A total of 239 participants who died during follow-up through December 2019 had continuous Medicare Parts A and B coverage during the final month of life. Of those, 56.9% (n=136) had indicated they would value comfort-focused care, and 43.1% (n=103) had indicated they would value longevity-focused care or were unsure.

Rates of hospitalization were similar in those who valued comfort-focused care  and those who valued longevity-focused care (estimated probability, 71.8% [64.0%-79.1%] comfort focused vs 76.2% [95% CI, 67.4%-84.1%] longevity focused or unsure; P=.45). Results were also similar among the groups for receipt of CPR, mechanical ventilation, or an intensive procedure during the final months of life as a function of how patients had responded to the questions about values. Point estimates were generally lower for participants in the group that valued comfort0focused care.

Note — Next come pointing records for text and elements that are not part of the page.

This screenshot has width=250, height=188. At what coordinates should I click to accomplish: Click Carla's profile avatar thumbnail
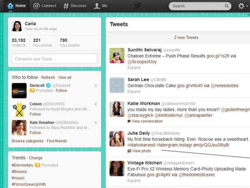click(x=17, y=26)
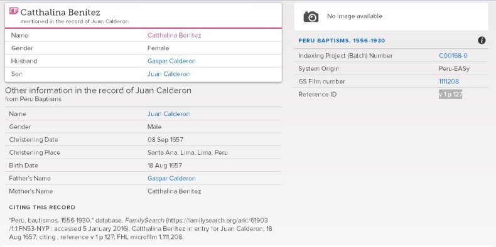Screen dimensions: 496x247
Task: Open the Peru Baptisms, 1556-1930 collection heading
Action: pyautogui.click(x=342, y=41)
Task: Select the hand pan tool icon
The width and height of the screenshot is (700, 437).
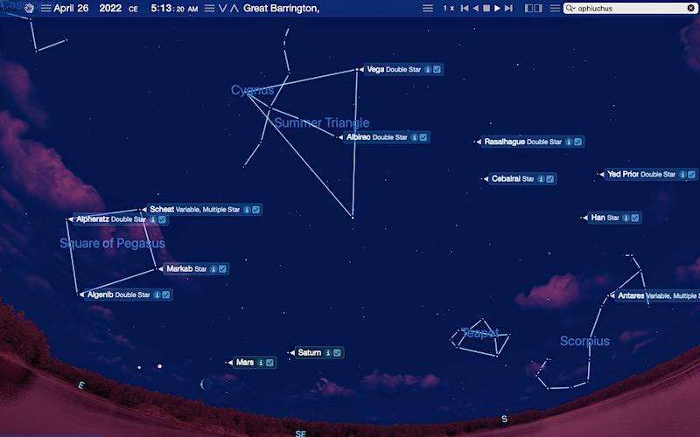Action: (x=29, y=8)
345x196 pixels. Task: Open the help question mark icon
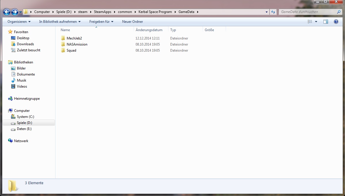336,22
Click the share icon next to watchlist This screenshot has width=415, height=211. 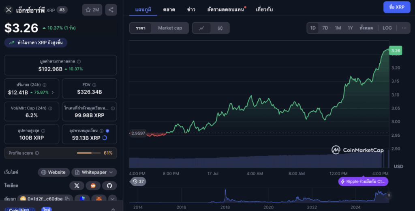pos(111,10)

The researchers cited some limitations to the study findings, including using a single question that was based on a discrete choice model to elicit patients’ values regarding advance care planning and end-of-life care. In addition, treatments focused on comfort and those based on longevity are not mutually exclusive and some may be used to support both goals. It is also possible that the values expressed at the time of the survey may have changed at end of life. The study was conducted among English-speaking patients receiving hemodialysis primarily in dialysis centers from nonprofit and not-for-profit dialysis organizations in two metropolitan areas, possibly limiting the generalizability of the findings to the overall dialysis population. The small study sample size in the analyses of end-of-life care was also cited as a possible limitation.

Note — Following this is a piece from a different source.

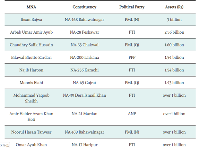Click the Omar Ayub Khan name

31,145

In conclusion, the authors said, “In the large survey study of patients undergoing maintenance dialysis, most indicated that they would value a comfort-focused rather than longevity-focused approach to care if they were seriously ill. However, differences in how patients responded to the question about values did not translate into substantial differences in their engagement in advance care planning or the care they received at the end of life. These findings likely reflect the challenges to effective advance care planning and the presence of strong health system defaults favoring longevity-focused over comfort-focused care among members of this population. These findings also suggest important opportunities to better align the care that patients undergoing dialysis receive with their underlying values.”

Takeaway Points

  1. Researchers reported results of a survey study conducted among patients receiving maintenance dialysis examining the value the participants placed on longevity versus comfort in advance care planning and end-of-life care.
  2. The study included 933 patients receiving maintenance dialysis. Of those, 48.4% (n=452) indicated they would value comfort-based care, 19.2% (n=179) indicated they would value longevity-based care, and 32.4% (n=302) were unsure which they would prefer.
  3. Among participants who died during follow-up through September 2020, there were no statistically significant differences among the three groups in the proportion who discontinued dialysis prior to death, received hospice services, or died in the hospital setting.